Larry Achike, Shaftesbury Barnet's triple jump international, is determined to put the disappointment of a poor 2002 season behind him and regain his place in the British team for the world championships in Paris in August.

Last summer, Achike failed to qualify to defend his Commonwealth title in Manchester, and rarely exceeded 16.50m, well below his best of over 17.30m.

His coach, former international Frank Attoh, attributes Achike's failings to poor preparation.

"Larry spent four to five months undergoing warm climate training in Australia last winter and that's far too long for an athlete to be away from his coach," said Attoh.

Achike has been preparing for the coming season with the British jumps squad in South Africa. Attoh, who is flying out to join him, said: "This time Larry is only away for just over a month and we will return before February to continue his preparations."

Achike was close to gaining an Olympic medal in Sydney in 2000, and a repeat of that form would put him in with a chance at Paris.

"We have redefined his training schedule, and will be working hard together to ensure that he has a better season," said Attoh.

"It's an important time in his career for Larry. He'll be 30 next year when the Olympics are held in Athens."

Attoh is also coach to Yamile Alderma, silver medallist in the triple jump at the world championships in San Sebastian four years ago, when representing Cuba. Alderma has since married a Briton and is seeking British nationality. The change might not be completed in time for her to contest the world indoor championships in Birmingham in March. But she will be eligible to compete in Paris.

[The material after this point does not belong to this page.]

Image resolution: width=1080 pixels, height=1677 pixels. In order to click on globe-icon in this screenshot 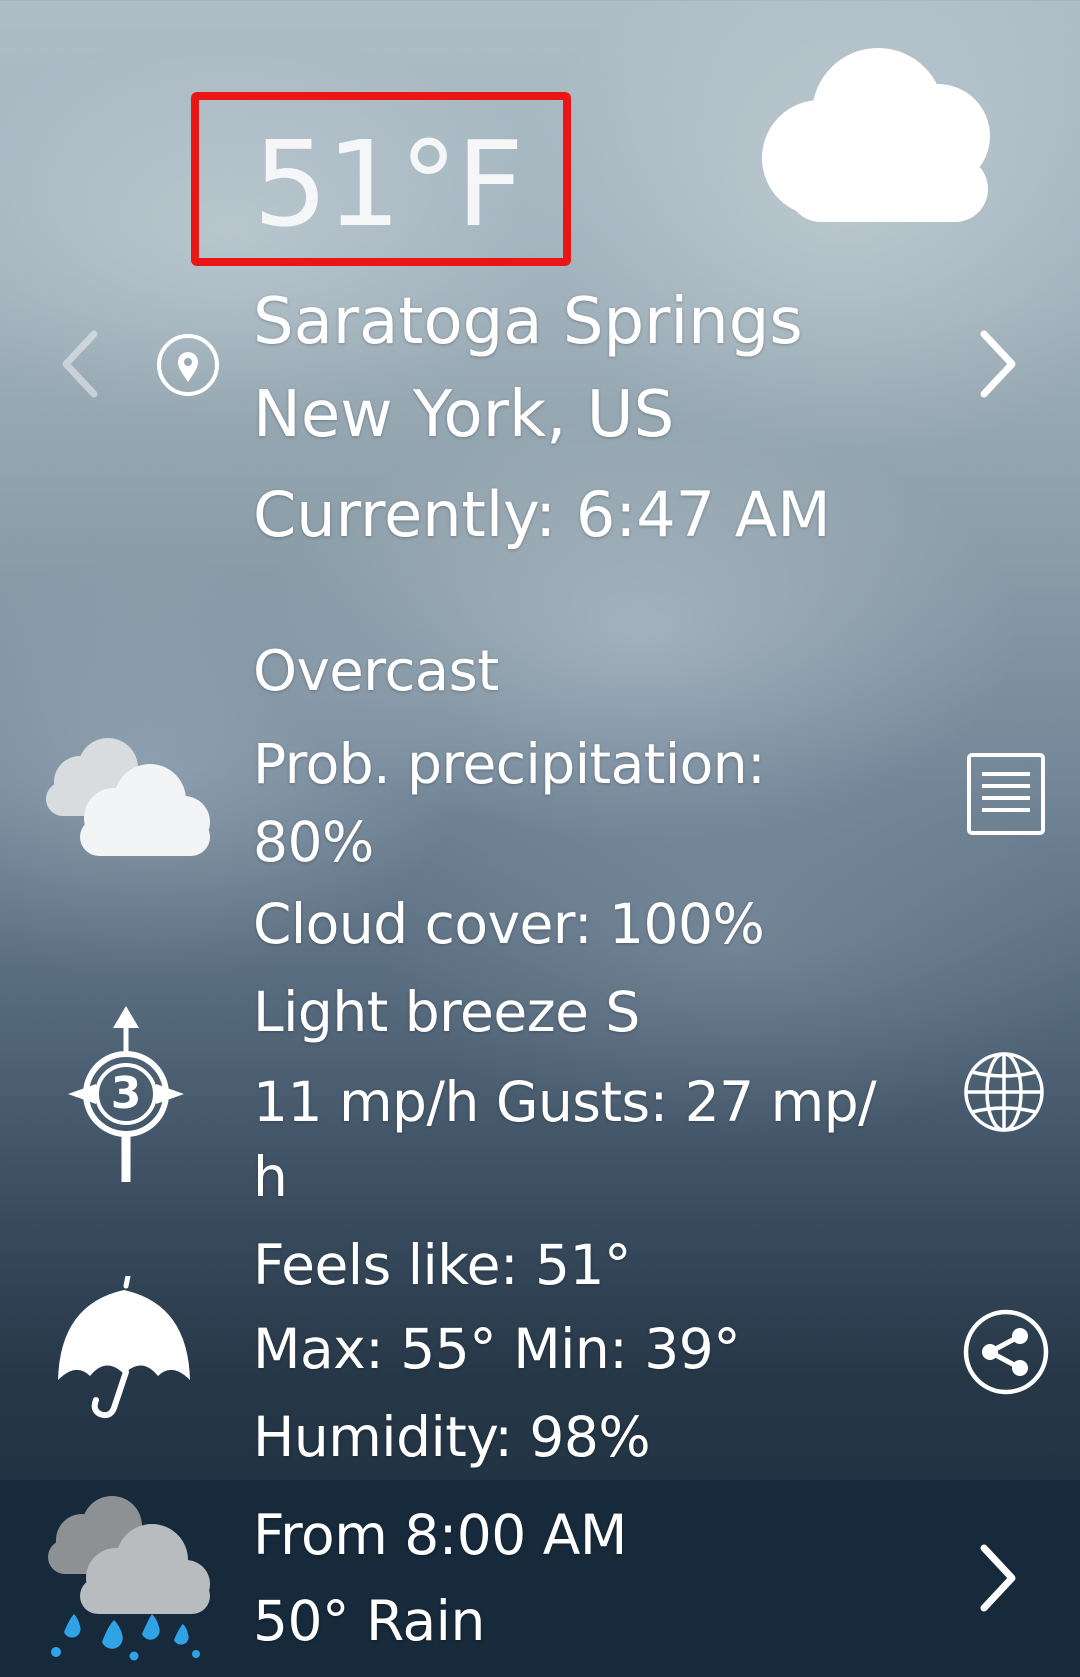, I will do `click(1004, 1092)`.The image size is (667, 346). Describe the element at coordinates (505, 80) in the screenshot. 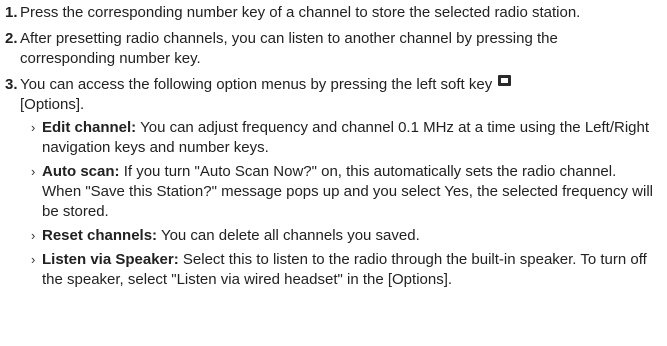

Shaftesbury's Lee McConnell, who performed magnificently in gaining 400m medals for Britain at the Commonwealth Games and European championships last summer, has her sights set on reaching the final in Paris.

"I've lots to learn, but I'm confident of going faster this year and have my eye on the final."

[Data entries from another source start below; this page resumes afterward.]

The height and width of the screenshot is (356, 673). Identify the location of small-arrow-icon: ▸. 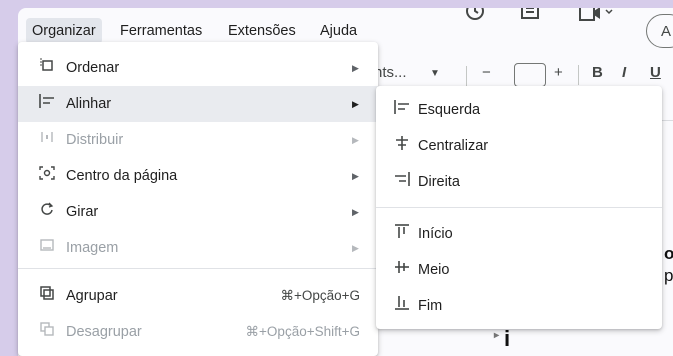
(497, 336).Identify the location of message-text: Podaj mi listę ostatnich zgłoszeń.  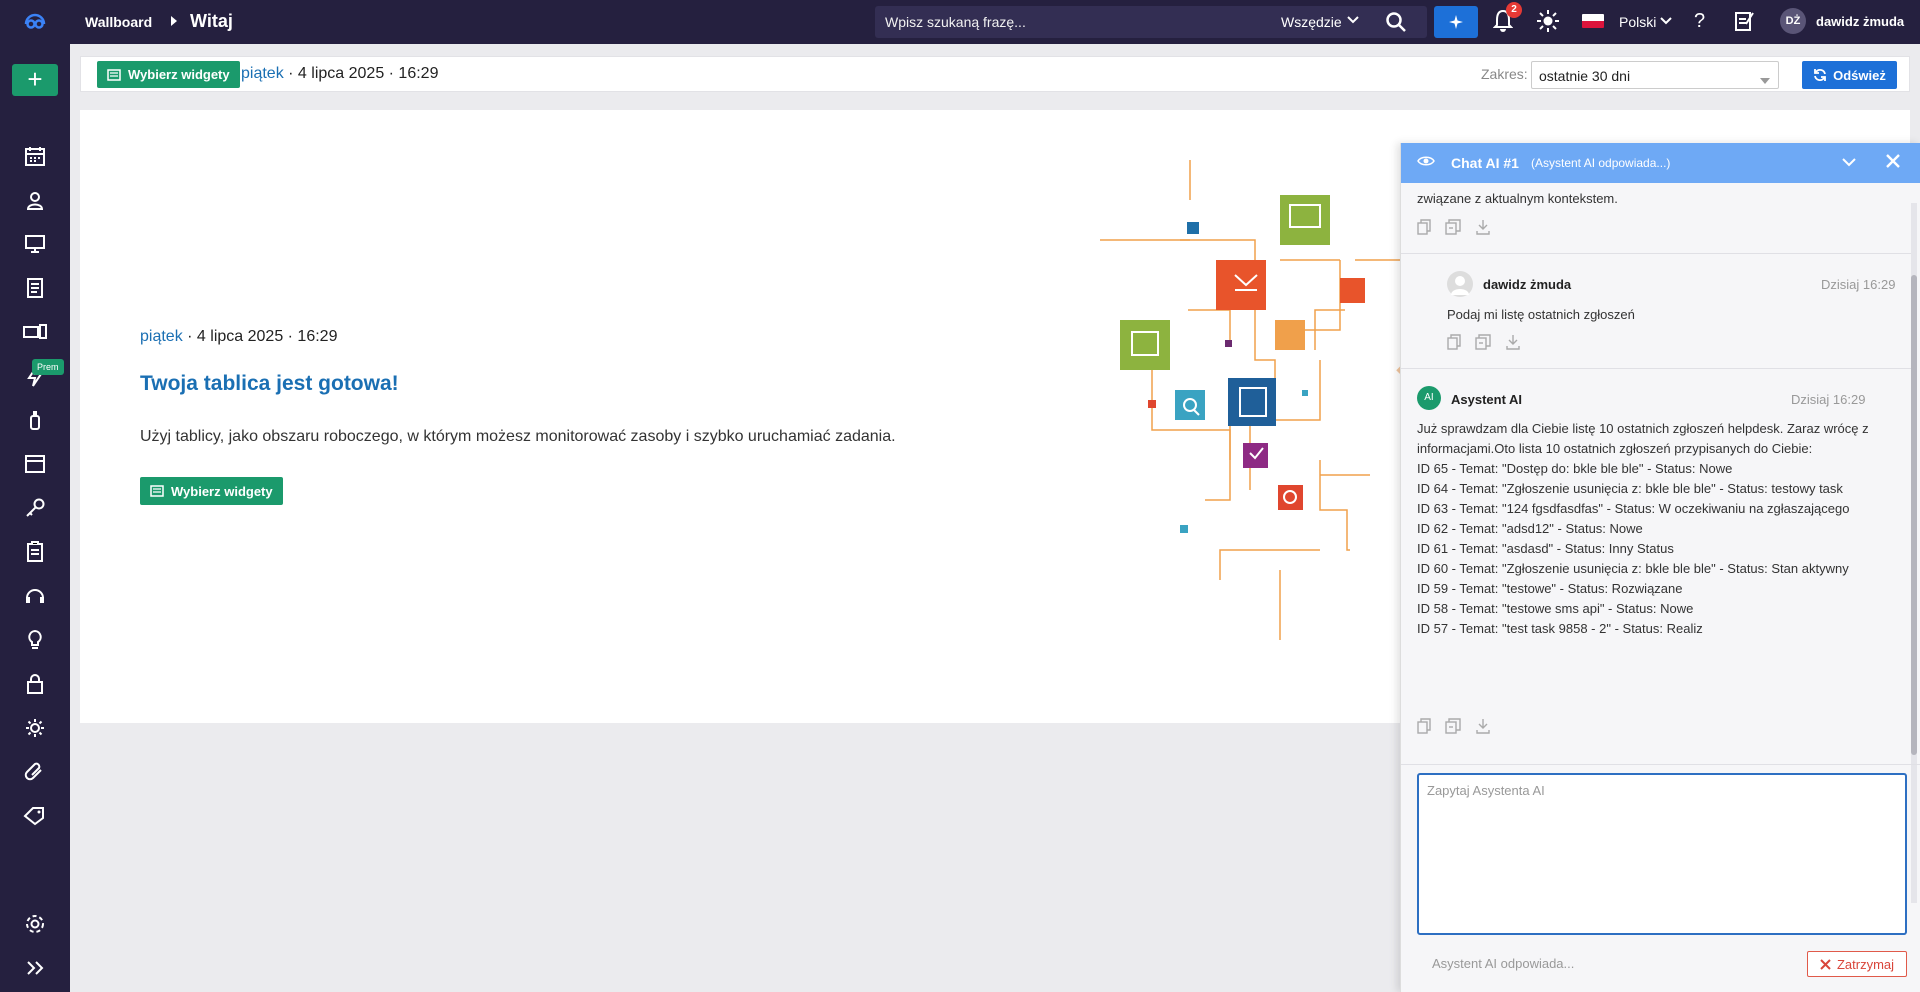
(1541, 314).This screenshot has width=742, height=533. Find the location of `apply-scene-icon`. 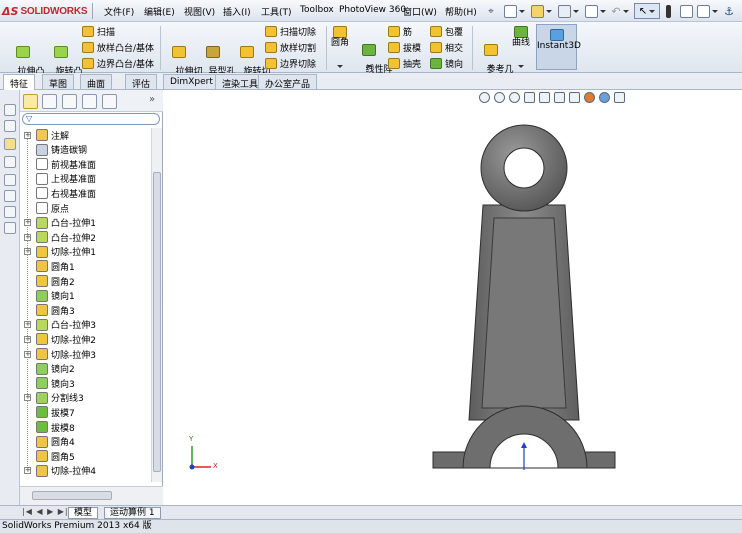

apply-scene-icon is located at coordinates (604, 97).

The medal double, a Commonwealth silver and a European bronze, was a tremendous achievement by 24-year-old Lee. Three times Scottish high jump champion, she only started serious training over 400m in the winter of 2000-2001.

From a modest start, clocking just under 54 seconds in her first competitive run over the distance, Lee trimmed her best time to 50.82secs when fourth for Europe at the athletics World Cup in Madrid in September. She was ahead of European No1 Oleysa Zykina of Russia, a strong pointer to her prospects in Paris.

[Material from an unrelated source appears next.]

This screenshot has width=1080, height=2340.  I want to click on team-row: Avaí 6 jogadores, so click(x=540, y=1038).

All this despite having her winter preparation disrupted through breathing problems, later diagnosed as a virus. Last winter was spent boosting her physical strength, but she is now concentrating more on speed work.

Another Shaftesbury star over 400m, Catherine Murphy, has similar ambitions. After running well to reach the final at the European indoor championships, Catherine was sixth in the Commonwealth final in 52.92secs.

But her hopes of a repeat in the European event in Munich ended in the heat, when she had to pull up sharply approaching the finishing straight with what proved to be a rare injury to a tight band of muscle beneath the arch of the foot.

McConnell and Murphy will have a new rival in the coming season club colleague Shani Anderson, who is stepping up in distance.

Captain of the British women's team at the Commonwealth Games, Shani was sixth in the 100m final.

She was also a 200m semi-finalist at the European championships.

Other strong contenders from Shaftesbury for world championship places are Abi Oyepitan, Natasha Danvers, Nick Nieland, Rob Mitchell, Julie Dunkley, Zoe Brown, Dominic Bannister and Tony Whiteman.